Publié le 4 novembre 2025 à 17h47. Un influenceur péruvien, connu pour son train de vie luxueux et ses conseils financiers en ligne, fait l’objet d’une enquête pour fraude après avoir collecté plus de 1,5 million de soles (environ 375 000 euros) auprès de plus de 160 investisseurs, promettant des rendements mensuels élevés.
- Christian Vanger, de son vrai nom Cristian Villanueva, est accusé d’avoir mis en place un système frauduleux via sa plateforme « Vanger Haus ».
- Les investisseurs auraient signé des contrats de confidentialité les empêchant de divulguer les détails de leurs investissements.
- L’influenceur nie les accusations et affirme être victime d’une campagne de dénigrement, mais des informations suggèrent qu’il a quitté le Pérou.
L’affaire secoue le Pérou et soulève des questions sur la régulation des influenceurs financiers et la protection des investisseurs. Christian Vanger, connu sur TikTok pour son style de vie ostentatoire et ses conseils en matière d’investissement, est désormais au centre d’une enquête pour fraude massive. Il est accusé d’avoir collecté plus de 1,5 million de soles péruviennes (environ 375 000 euros) auprès de plus de 160 personnes via sa plateforme « Vanger Haus ».
Selon les plaintes déposées, Vanger promettait des rendements mensuels allant de 5 % à 10 %, des taux considérablement supérieurs à ceux proposés par les institutions financières traditionnelles.
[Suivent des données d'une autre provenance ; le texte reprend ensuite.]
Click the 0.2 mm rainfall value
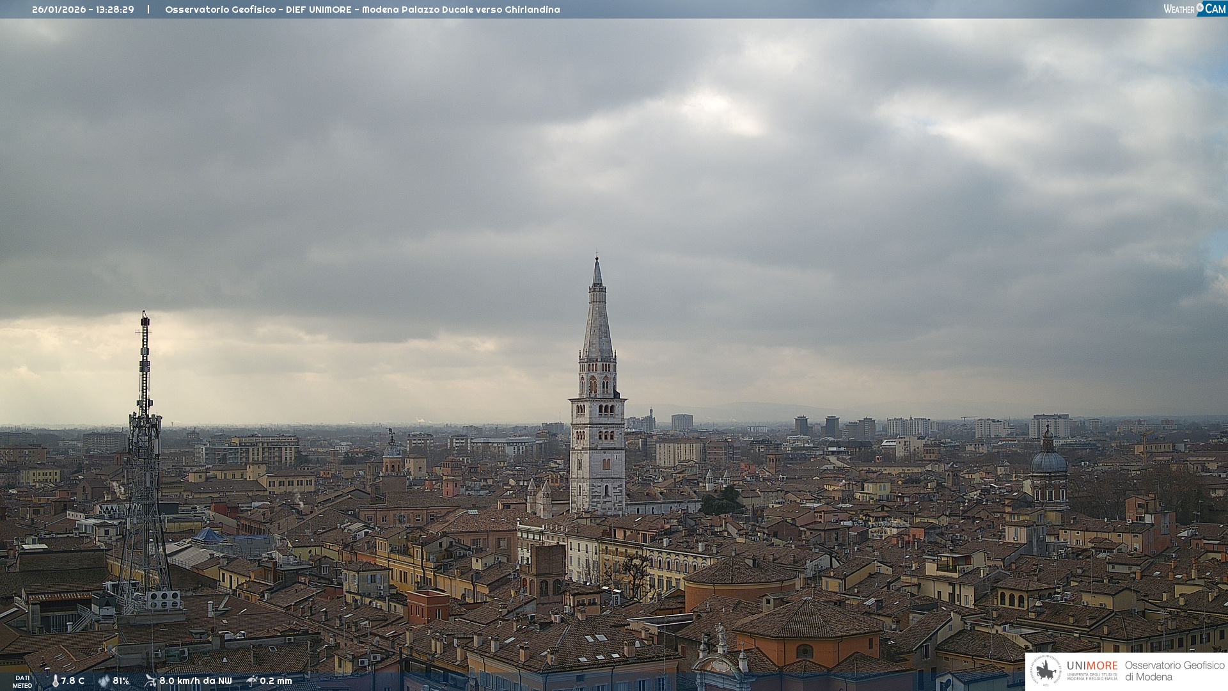 click(276, 681)
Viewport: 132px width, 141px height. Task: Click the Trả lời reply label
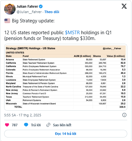[36, 125]
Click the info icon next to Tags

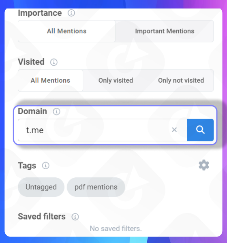[46, 166]
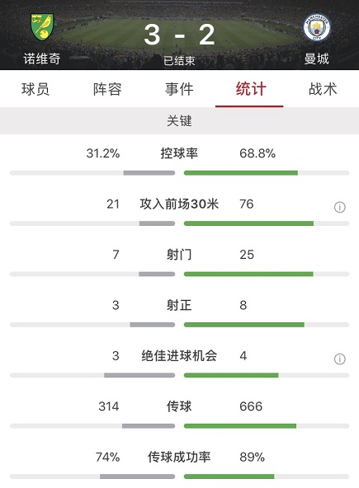Tap the 关键 section header
Viewport: 359px width, 488px height.
coord(180,120)
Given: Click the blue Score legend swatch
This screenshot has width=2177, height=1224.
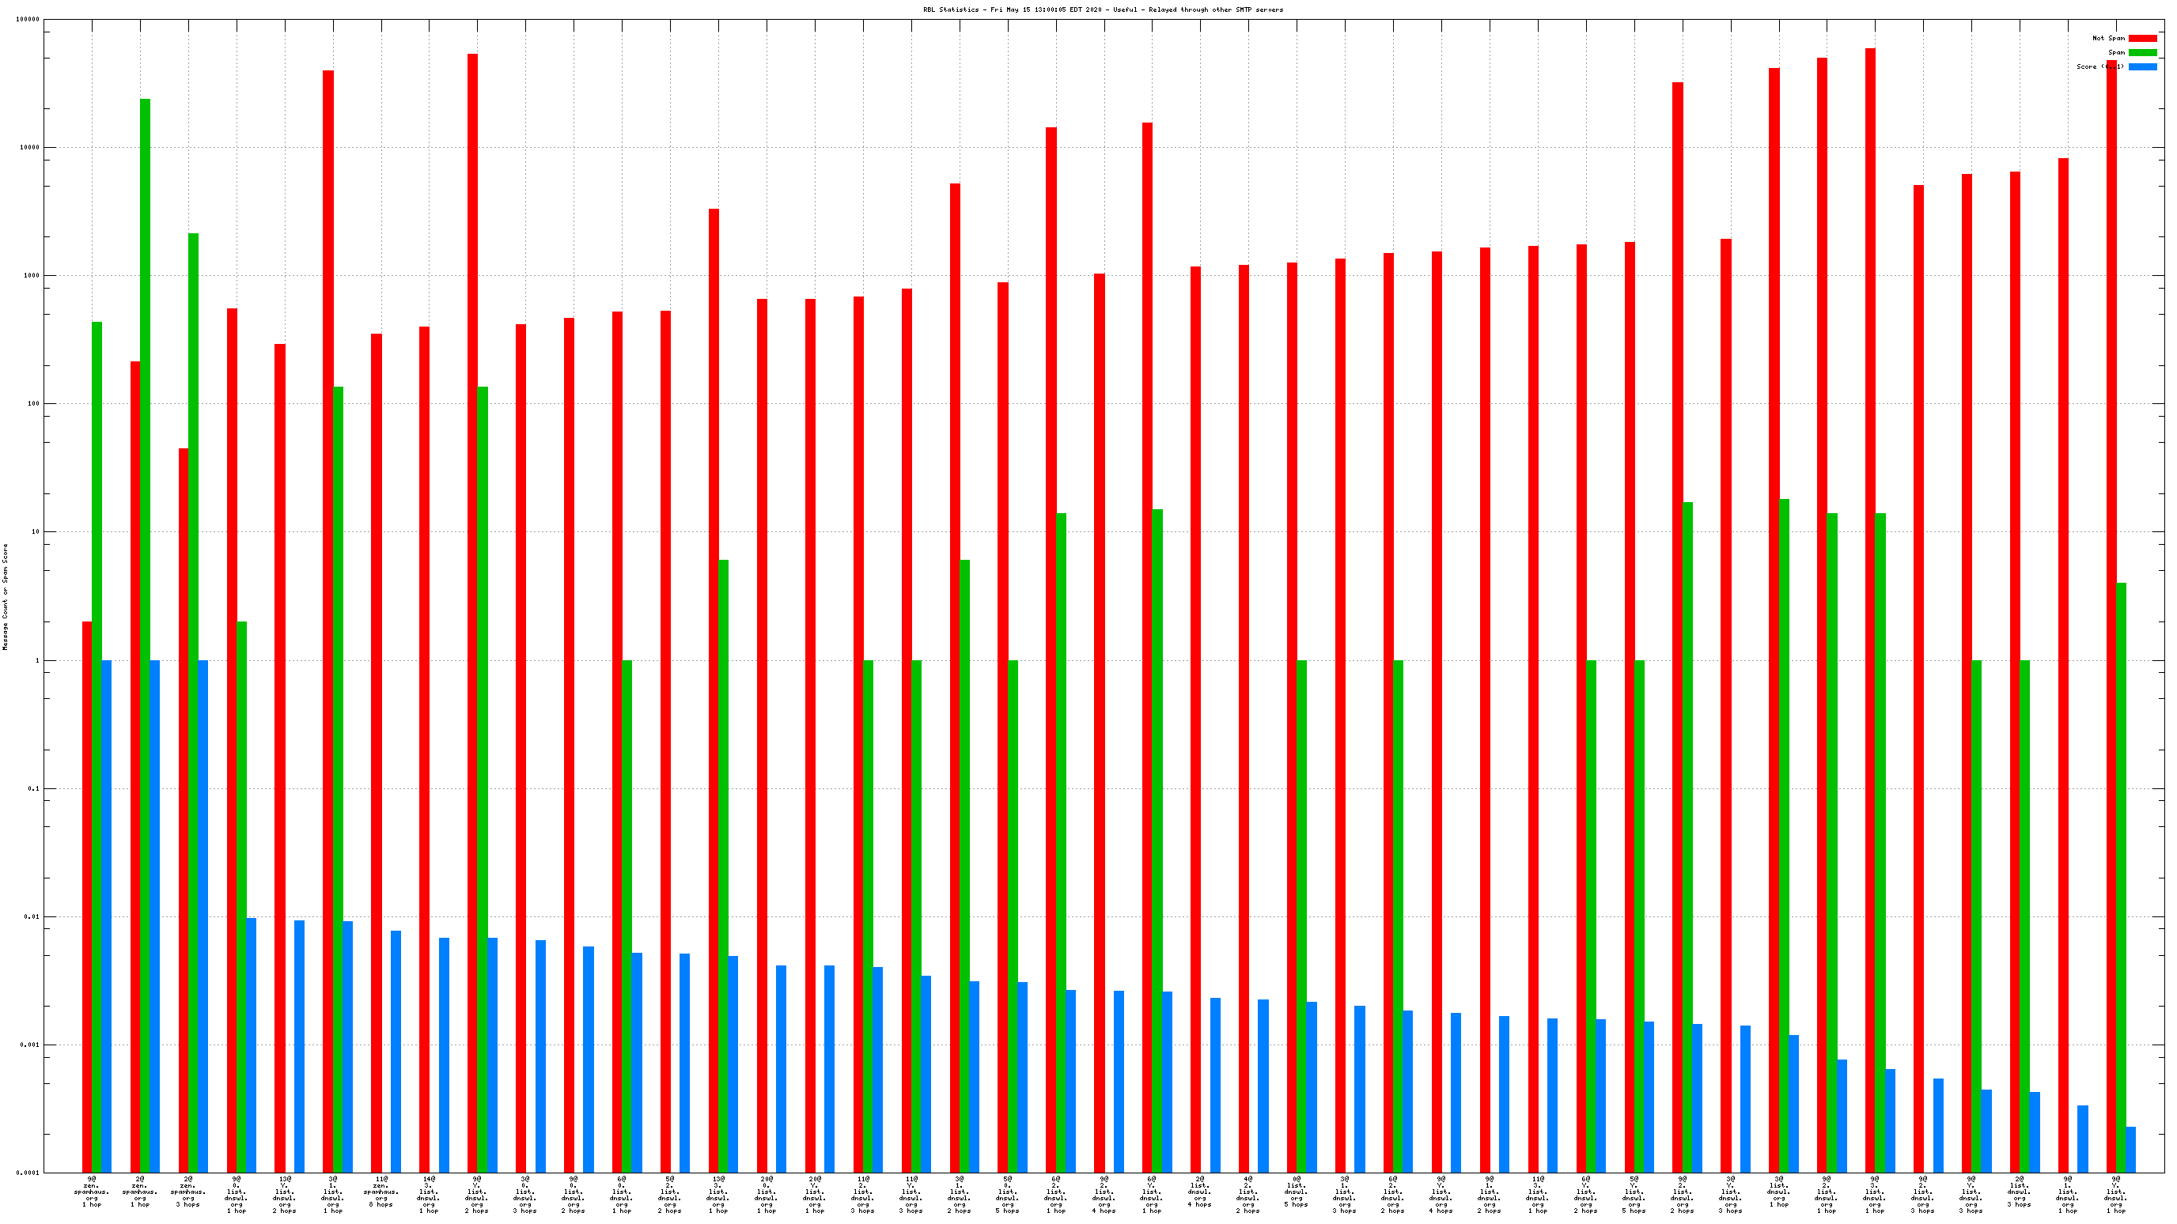Looking at the screenshot, I should click(x=2142, y=67).
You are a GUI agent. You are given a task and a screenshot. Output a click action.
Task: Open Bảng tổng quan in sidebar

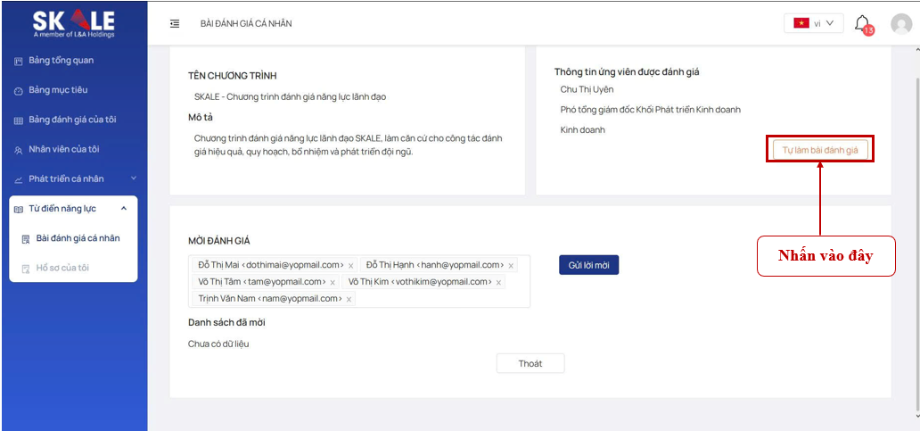pos(61,61)
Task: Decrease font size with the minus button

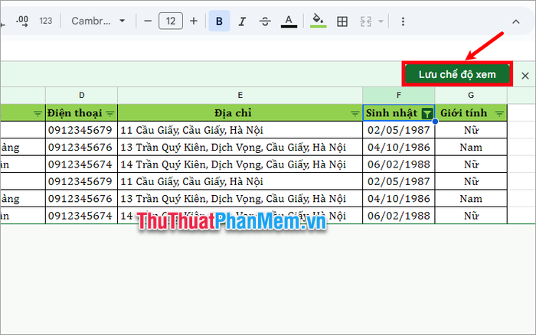Action: 148,21
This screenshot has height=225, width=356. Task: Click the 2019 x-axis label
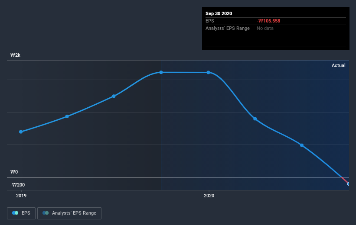tap(21, 196)
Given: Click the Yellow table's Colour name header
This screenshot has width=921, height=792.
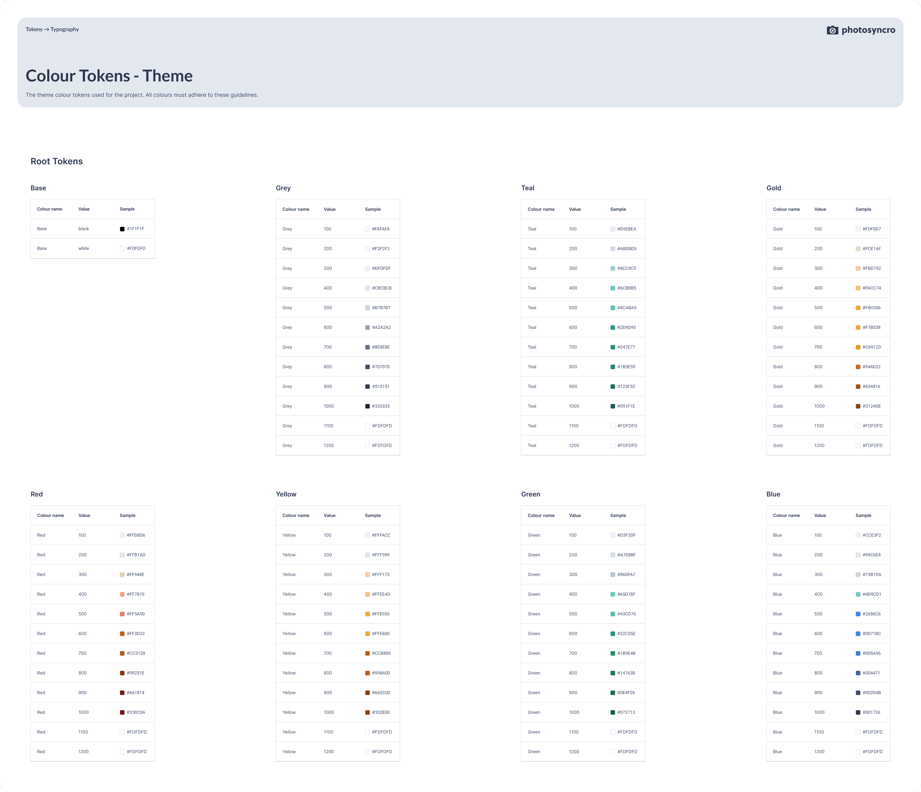Looking at the screenshot, I should pos(296,516).
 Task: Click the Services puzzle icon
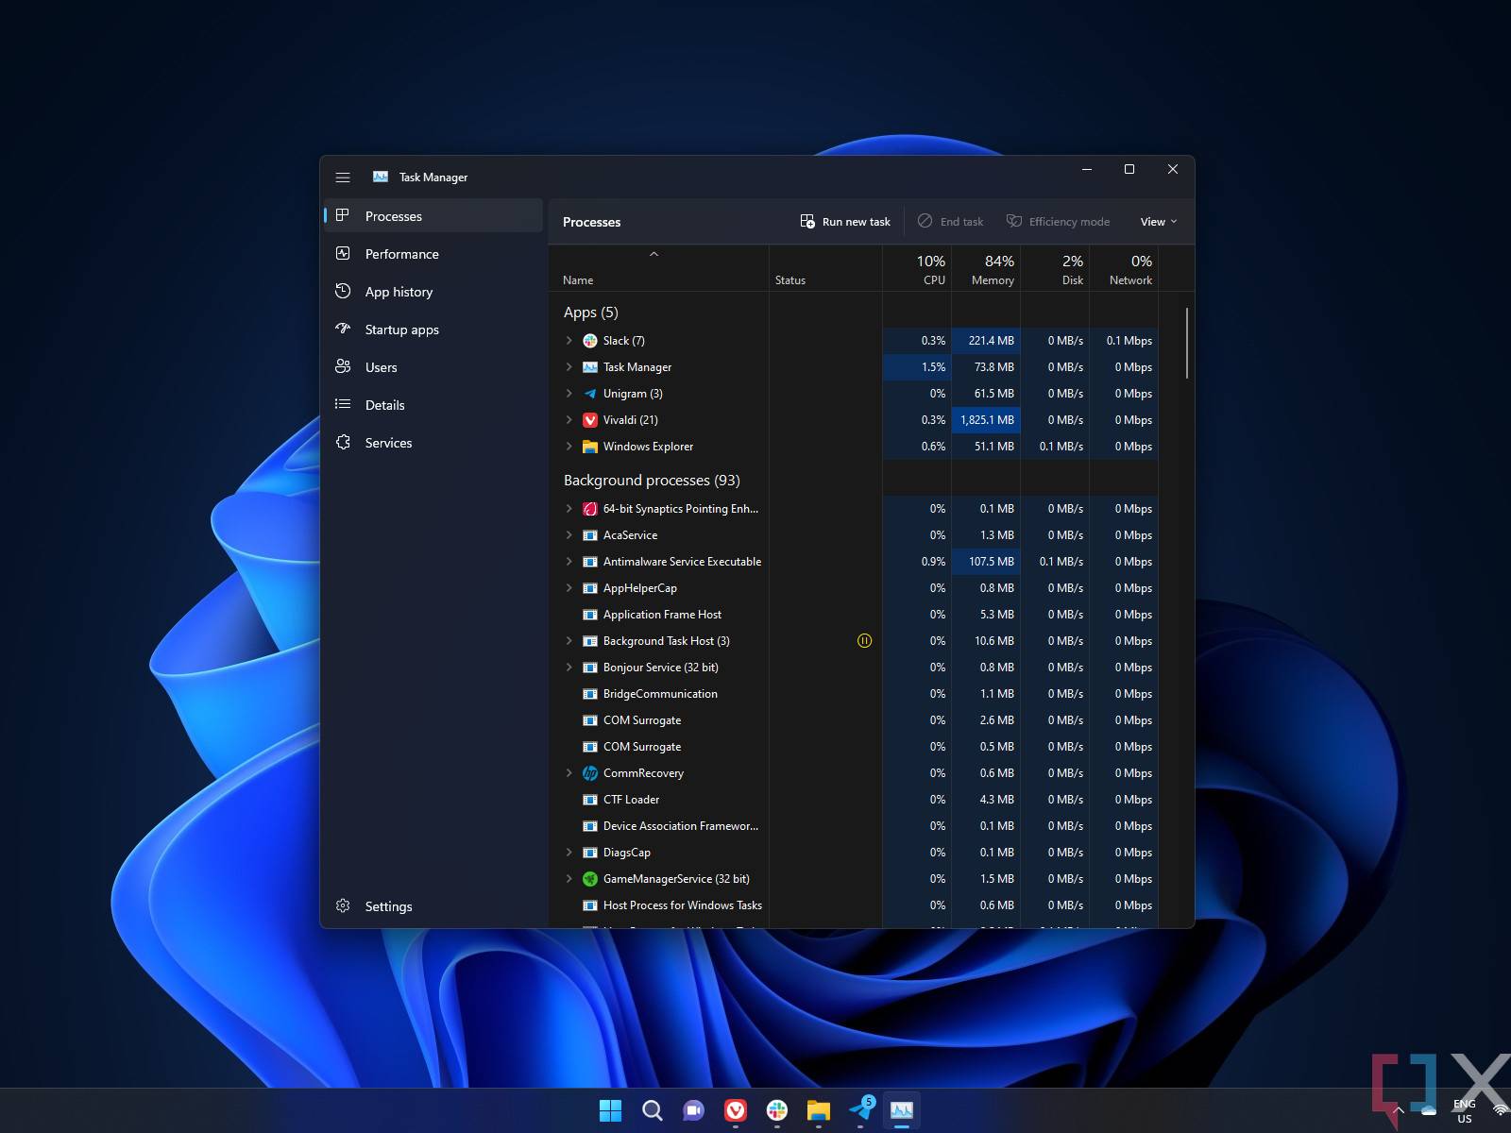tap(343, 443)
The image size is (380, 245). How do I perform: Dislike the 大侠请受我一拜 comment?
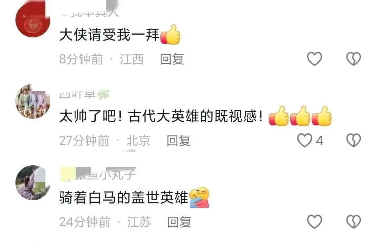tap(353, 59)
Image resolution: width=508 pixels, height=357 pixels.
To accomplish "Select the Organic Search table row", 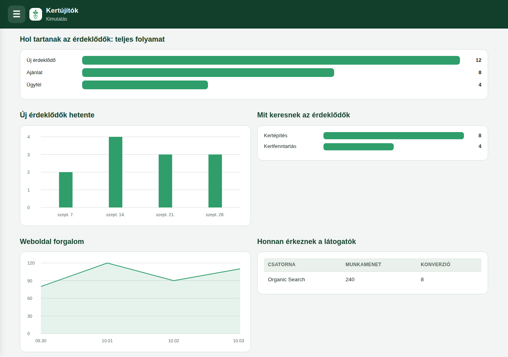I will tap(373, 280).
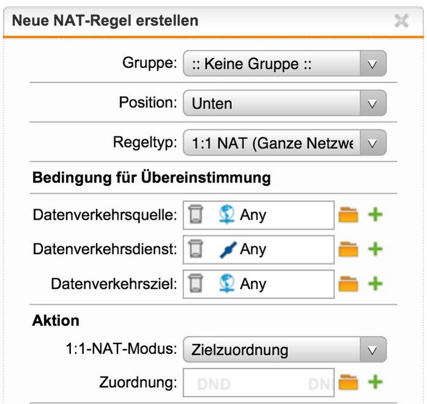Viewport: 427px width, 404px height.
Task: Change the 1:1-NAT-Modus dropdown selection
Action: pyautogui.click(x=284, y=350)
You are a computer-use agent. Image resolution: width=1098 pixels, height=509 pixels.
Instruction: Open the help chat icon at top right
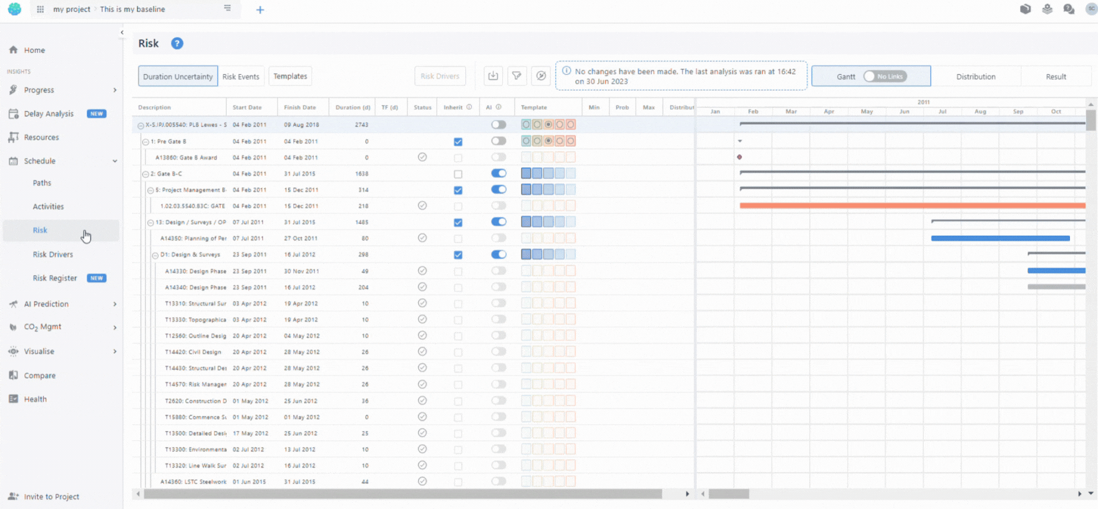point(1069,9)
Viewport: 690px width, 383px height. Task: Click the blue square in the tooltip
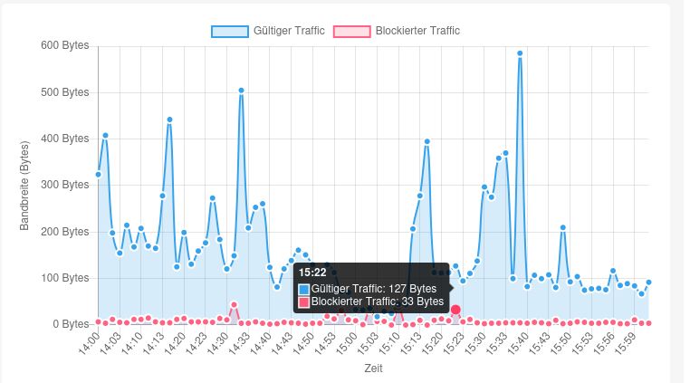303,289
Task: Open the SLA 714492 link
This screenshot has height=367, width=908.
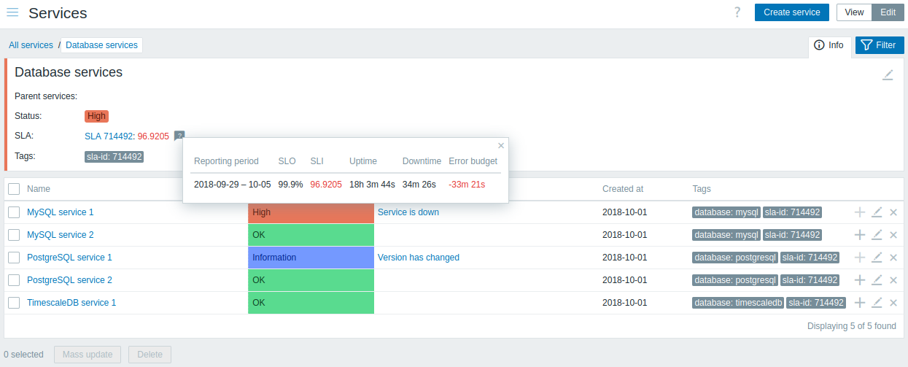Action: [x=109, y=136]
Pour garantir la discrétion, les investisseurs étaient tenus de signer des contrats incluant des clauses de confidentialité strictes, assorties de pénalités financières pouvant atteindre 15 000 dollars américains en cas de divulgation d’informations. Cette condition, selon les plaignants, visait à dissuader les victimes de partager leurs expériences et de signaler les irrégularités.
La Superintendencia de Bancos, Seguros y AFP (SBS), l’organisme de surveillance financière péruvien, a confirmé que l’entreprise de Vanger n’était pas autorisée à collecter des fonds auprès du public. Cette information a conduit à l’inscription de « Vanger Haus » sur la liste officielle des entités informelles, signalant un risque élevé pour les investisseurs.
Face à la pression judiciaire, Christian Vanger a brisé le silence en publiant plusieurs vidéos sur ses réseaux sociaux. Il a nié les accusations de fraude, affirmant être victime d’une campagne de dénigrement orchestrée par des personnes mal intentionnées. Il a reconnu avoir des dettes envers certains investisseurs, mais a insisté sur son intention de les rembourser.
« Je n’ai arnaqué personne. J’avoue qu’il y a des engagements financiers que j’essaie de résoudre, mais je n’ai trompé personne »,
Christian Vanger, influenceur
Cependant, des informations révélées par les autorités migratoires contredisent les affirmations de Vanger. Selon ces données, il aurait quitté le Pérou le 4 octobre 2025 et n’est pas revenu à ce jour. Cette découverte a alimenté les soupçons d’une possible fuite pour échapper à la justice.
L’affaire a suscité un débat national sur l’influence des personnalités numériques dans le domaine financier et sur la vulnérabilité des internautes face aux promesses de gains rapides. Le Bureau du Procureur pour les délits économiques a ouvert une enquête préliminaire et analyse actuellement les documents fournis par les plaignants afin de déterminer l’étendue de la fraude et d’identifier les responsabilités pénales.
Les victimes décrivent un schéma similaire : elles ont investi des sommes allant de 1 000 à 50 000 soles péruviennes, séduites par l’image de réussite affichée par Vanger sur les réseaux sociaux et par ses promesses de rendements élevés. Elles craignent désormais de ne jamais récupérer leur argent.